### AIM
Repeat word for word the stretch of the passage about Larry Summers from "Summers's greatest test" through "sometimes still does.".

### PASSAGE TO READ
□ □ □ □
Recalling Summers's pitch for the stimulus bill at a recent Democratic retreat, along with those of Geithner and budget director Peter Orszag, Baucus says, "He was so articulate. I stood up and said, 'This is all very reassuring,' and I was thinking, Larry in particular." All in all, it was a remarkable change from the scruffy Treasury undersecretary who used to treat important legislators like the hapless foils he once trampled as a national debate champion. "He listened more than he talked, and said, 'I don't have all the answers.' Which, if you know Larry Summers, wasn't always the case," says a senior congressional aide.
When Geithner rolled out the Treasury Department's bank-bailout plan two weeks ago, Wall Street was underwhelmed. Bankers—and not a few ordinary citizens—asked: where are the specifics? It was widely speculated that Geithner was being intentionally vague because he could not publicly concede that many big banks were insolvent and might have to be nationalized. Summers denies this, insisting that the administration still had to take the full measure of the crisis through "stress testing" the banks. But humbly, being the "new Larry," he doesn't dispute suggestions that the Obama economic team could have done a better job managing market expectations.
Summers's greatest test will be persuading Congress to vote for "entitlement reforms"—i.e., cutbacks and/or higher taxes on Social Security and health benefits for the poor and elderly. In his interview with NEWSWEEK, Summers made clear that he will urge the president and Congress to venture into an area where politicians have long feared to tread, the so-called third rail of politics (touch it and you're dead). Necessity requires it, he says—if the United States cannot curb its spending and debt, interest rates will soar and the economy will plunge once more. Summers will make the arguments used by Keynes that changed circumstances call for changed views. He will have to make the argument a little less haughtily than Keynes did, however—or than the new Larry sometimes still does.
□ □ □ □
### DATA
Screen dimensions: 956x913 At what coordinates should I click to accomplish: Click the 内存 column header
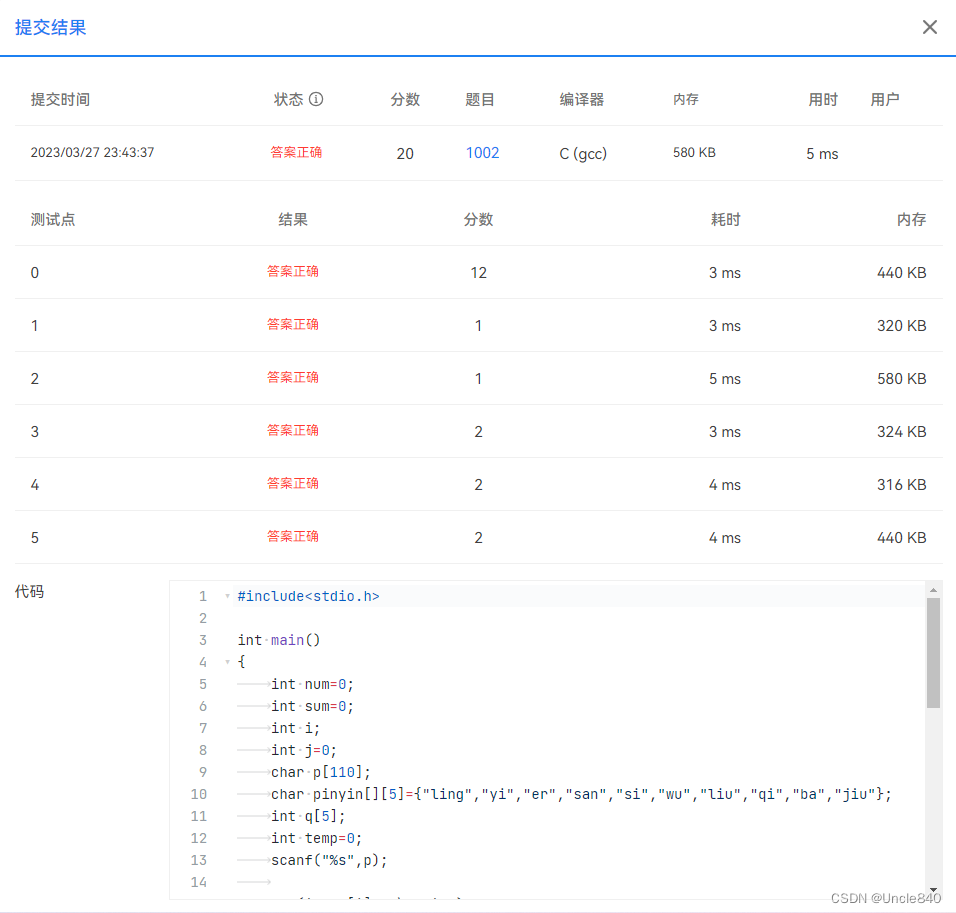coord(911,219)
□ □ □ □
### EXERCISE RESPONSE
Summers's greatest test will be persuading Congress to vote for "entitlement reforms"—i.e., cutbacks and/or higher taxes on Social Security and health benefits for the poor and elderly. In his interview with NEWSWEEK, Summers made clear that he will urge the president and Congress to venture into an area where politicians have long feared to tread, the so-called third rail of politics (touch it and you're dead). Necessity requires it, he says—if the United States cannot curb its spending and debt, interest rates will soar and the economy will plunge once more. Summers will make the arguments used by Keynes that changed circumstances call for changed views. He will have to make the argument a little less haughtily than Keynes did, however—or than the new Larry sometimes still does.